Theoretical analyses of N-ellipsis vary, with at least three types of approaches to the phenomenon that a theory can pursue: 1) the true ellipsis analysis, 2) the covert pronoun analysis, and 3) the overt pronoun analysis.

== Examples ==
Standard instances of N-ellipsis in English are introduced by a limited set of determiner- and adjective-like elements (possessives, cardinal and ordinal numbers, other quantifiers). In the examples throughout this article, the ellipsis is indicated using a smaller font and subscripts, the element that introduces the ellipsis is in bold, and the antecedent to the ellipsis is underlined:

When Susan brings her dog, Sam brings his _{dog} too. - N-ellipsis introduced by possessive
Jill likes your story even though she hates Bill's _{story}. - N-ellipsis introduced by possessive -s

Because you bought two donuts, I bought three _{donuts}. - N-ellipsis introduced by cardinal number
I caught the first train before you caught the second _{train}. - N-ellipsis introduced by ordinal number

Some school kids like syntax, and some _{school kids} don't. - N-ellipsis introduced by a quantifier
Each student was helped so that each _{student} would understand. - N-ellipsis introduced by a quantifier

The set of elements that can introduce N-ellipsis in English is limited. Similar quantificational elements, for instance, cannot introduce N-ellipsis:

 *No school kid likes syntax, and no _{school kid} likes semantics. - Failed attempt to introduce N-ellipsis with no
 *Every student was helped, so that every _{student} would understand. - Failed attempt to introduce N-ellipsis with every

Most adjectives in English are also incapable of introducing N-ellipsis:

 *Fred watches stupid programs, but Jim watches intelligent _{programs}. - Failed attempt to introduce N-ellipsis with a standard adjective
 *I value long walks although I only get to take short _{walks}. - Failed attempt to introduce N-ellipsis with a standard adjective

This aspect of N-ellipsis in English distinguishes English from other languages (e.g. German and Dutch), which are much more permissive; they allow almost any determiner or adjective to introduce N-ellipsis. Note that English employs the indefinite pronoun one to make such sentences acceptable, e.g. Fred watches stupid programs, but Jim watches intelligent ones.

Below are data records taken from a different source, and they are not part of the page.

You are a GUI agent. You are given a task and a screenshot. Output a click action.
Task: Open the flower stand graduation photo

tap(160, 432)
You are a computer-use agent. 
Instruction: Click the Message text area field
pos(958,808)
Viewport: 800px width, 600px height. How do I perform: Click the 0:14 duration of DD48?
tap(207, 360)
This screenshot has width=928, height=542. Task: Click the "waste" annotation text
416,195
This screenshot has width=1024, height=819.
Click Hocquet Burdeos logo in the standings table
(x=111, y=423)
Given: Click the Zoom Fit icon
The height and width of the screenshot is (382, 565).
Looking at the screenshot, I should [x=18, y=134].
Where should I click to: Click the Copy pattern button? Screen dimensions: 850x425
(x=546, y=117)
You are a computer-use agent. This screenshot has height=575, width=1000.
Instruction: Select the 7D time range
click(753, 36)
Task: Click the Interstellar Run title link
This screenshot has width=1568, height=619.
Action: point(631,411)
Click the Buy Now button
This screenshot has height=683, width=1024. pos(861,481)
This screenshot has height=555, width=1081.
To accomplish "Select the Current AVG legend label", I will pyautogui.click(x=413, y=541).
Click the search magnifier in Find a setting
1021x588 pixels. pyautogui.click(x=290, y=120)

The examples so far all have the ellipsis following its antecedent. The opposite arrangement is also possible: the N-ellipsis can precede its "antecedent":

If he brings his _{dog}, I'll bring my dog too. - N-ellipsis preceding its "antecedent"
Because he did the first two _{problems}, she is going to do that last three problems. - N-ellipsis preceding its "antecedent"
Even though he skipped one _{task}, he did do the rest of the tasks. - N-ellipsis preceding its "antecedent"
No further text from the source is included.